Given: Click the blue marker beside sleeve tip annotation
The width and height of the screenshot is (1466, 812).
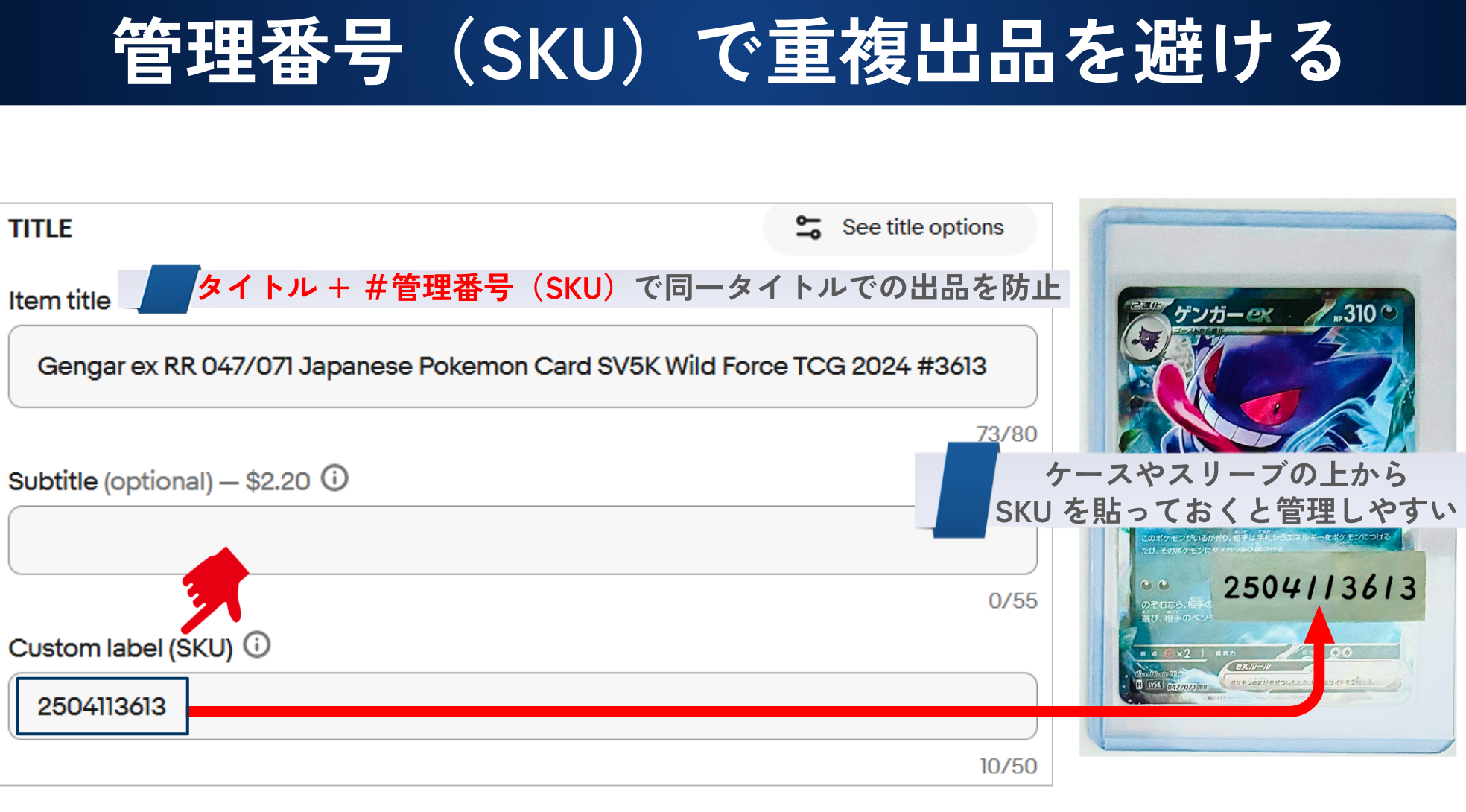Looking at the screenshot, I should pyautogui.click(x=965, y=490).
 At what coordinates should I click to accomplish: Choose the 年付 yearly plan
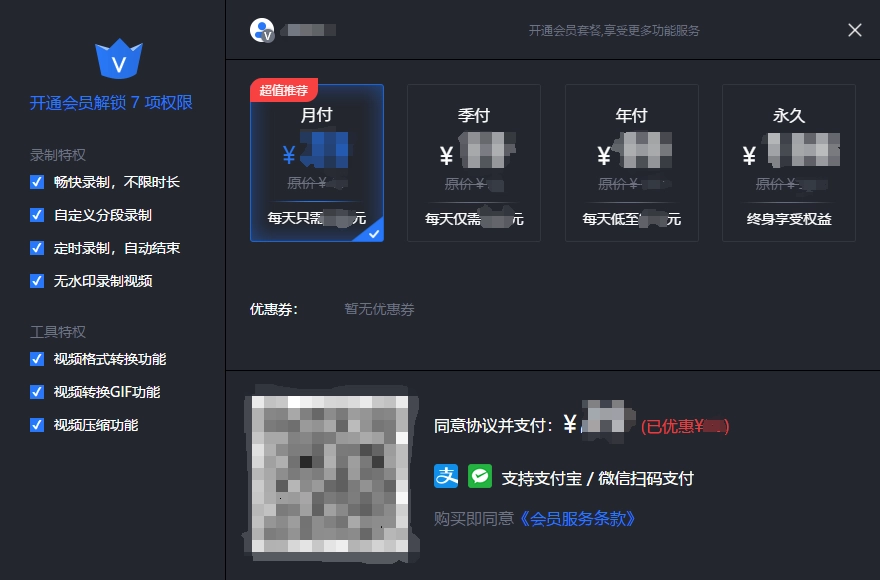632,163
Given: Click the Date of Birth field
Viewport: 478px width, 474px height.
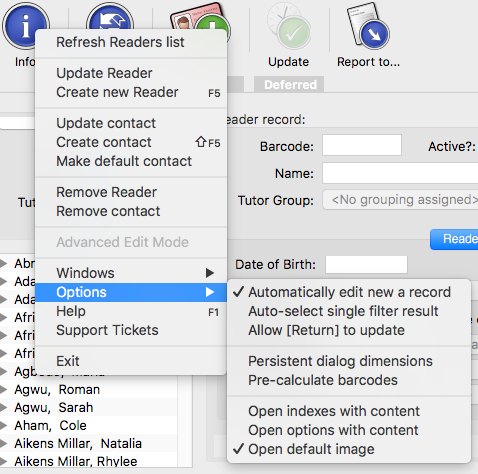Looking at the screenshot, I should pos(366,265).
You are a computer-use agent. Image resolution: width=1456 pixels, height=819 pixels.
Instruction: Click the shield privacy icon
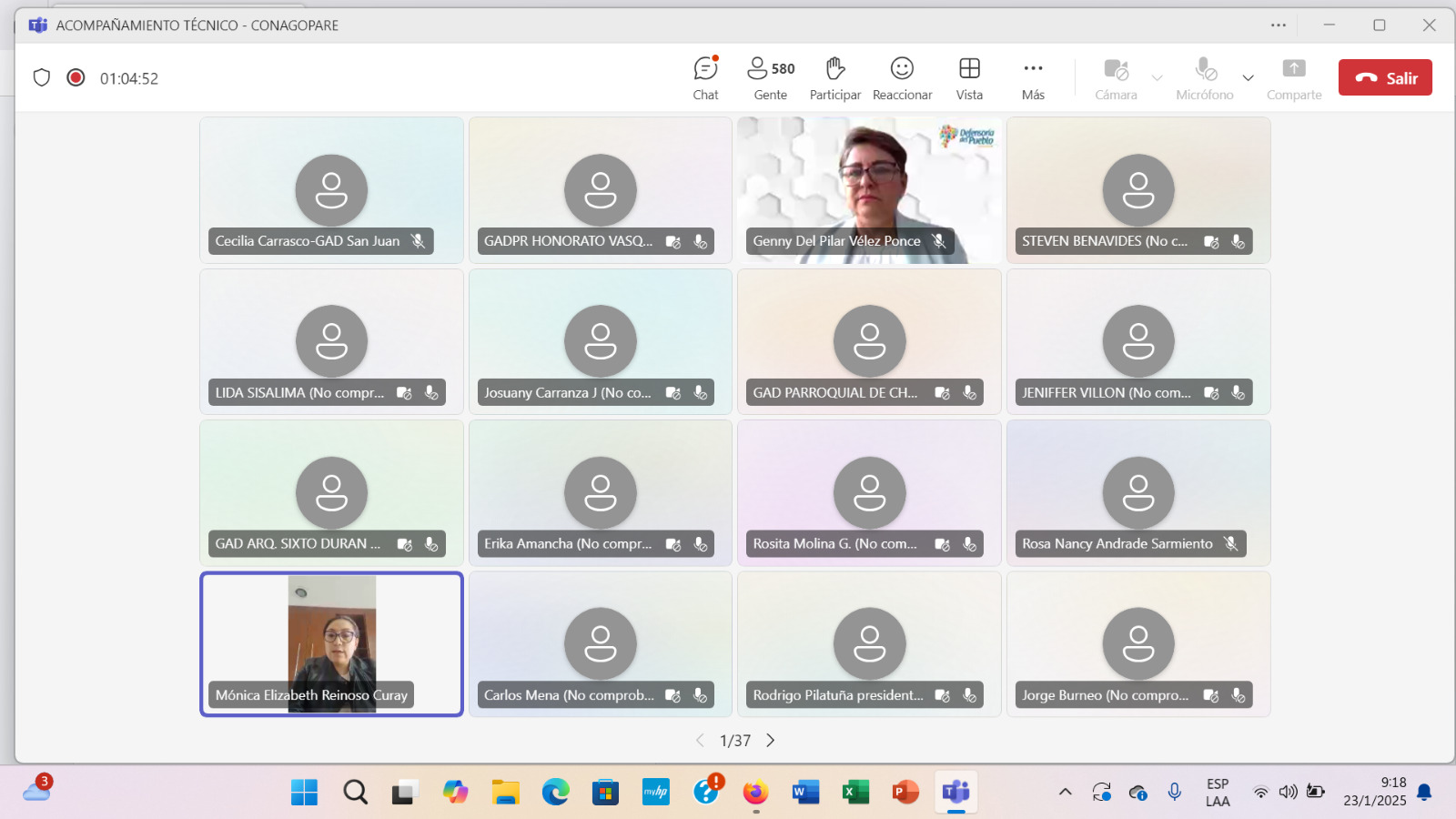(42, 78)
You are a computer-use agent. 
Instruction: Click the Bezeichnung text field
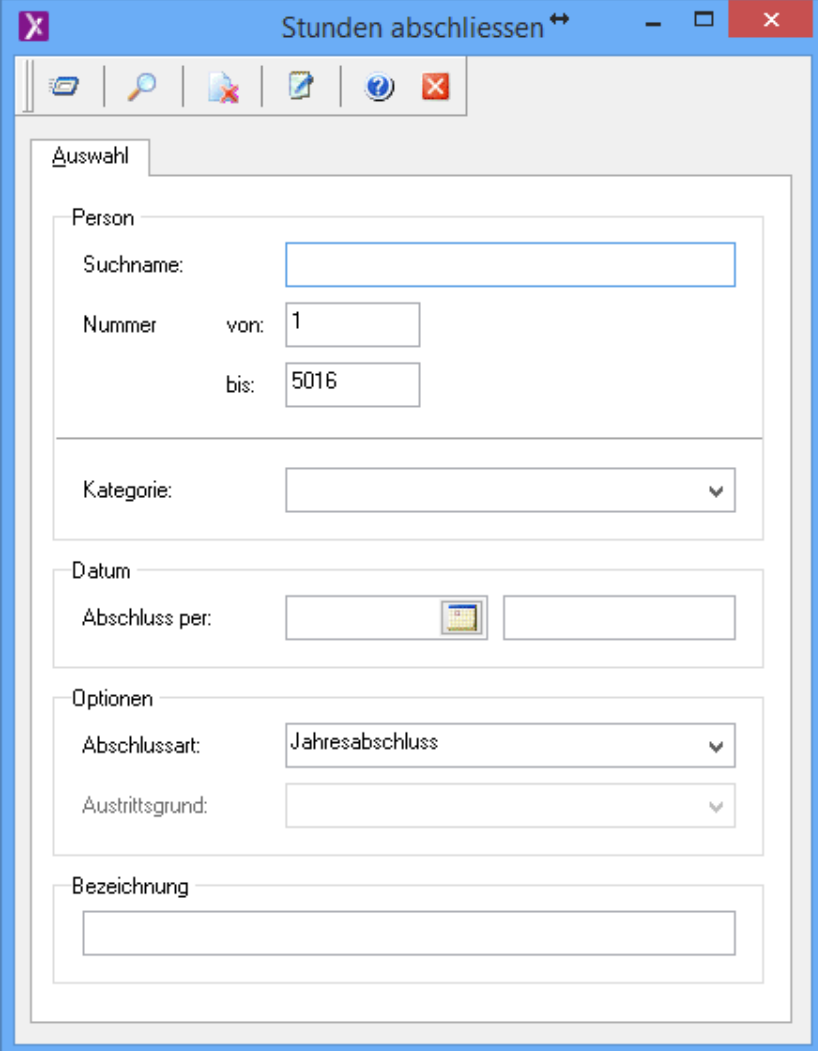pos(408,933)
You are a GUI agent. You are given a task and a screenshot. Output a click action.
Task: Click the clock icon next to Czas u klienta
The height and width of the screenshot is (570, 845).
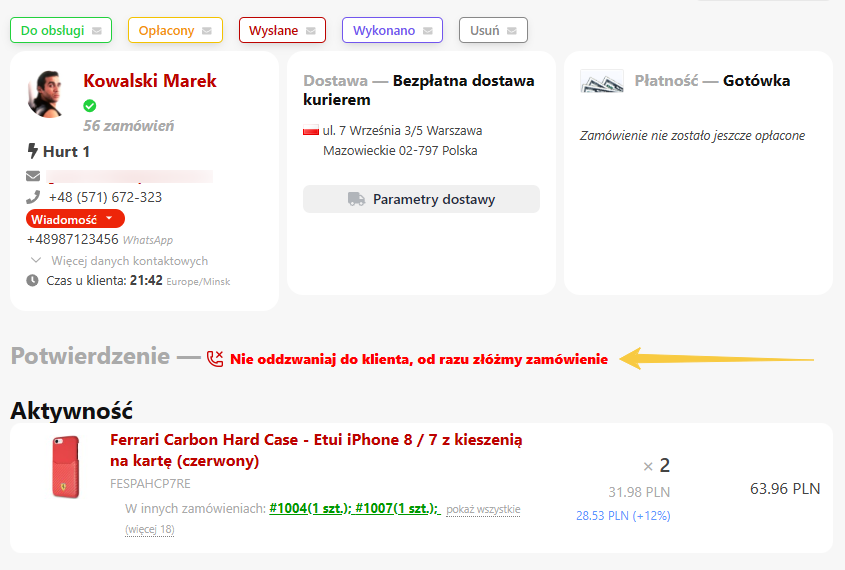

=====

» WHAT THIS TASK INVOLVES
Print the entries above exactly, taking out only the pictures.

» ANSWER TO THIS EXERCISE
Given: Click the blue marker beside sleeve tip annotation
The width and height of the screenshot is (1466, 812).
Looking at the screenshot, I should pyautogui.click(x=965, y=490).
 At what coordinates should I click to accomplish: Choose the 年付 yearly plan
632,163
Given: Click the Date of Birth field
Viewport: 478px width, 474px height.
Looking at the screenshot, I should pos(366,265).
You are a computer-use agent. Image resolution: width=1456 pixels, height=819 pixels.
Instruction: Click the shield privacy icon
(42, 78)
You are a computer-use agent. 
Instruction: Click the Bezeichnung text field
pos(408,933)
You are a GUI agent. You are given a task and a screenshot. Output a click action.
Task: Click the clock icon next to Czas u klienta
The height and width of the screenshot is (570, 845).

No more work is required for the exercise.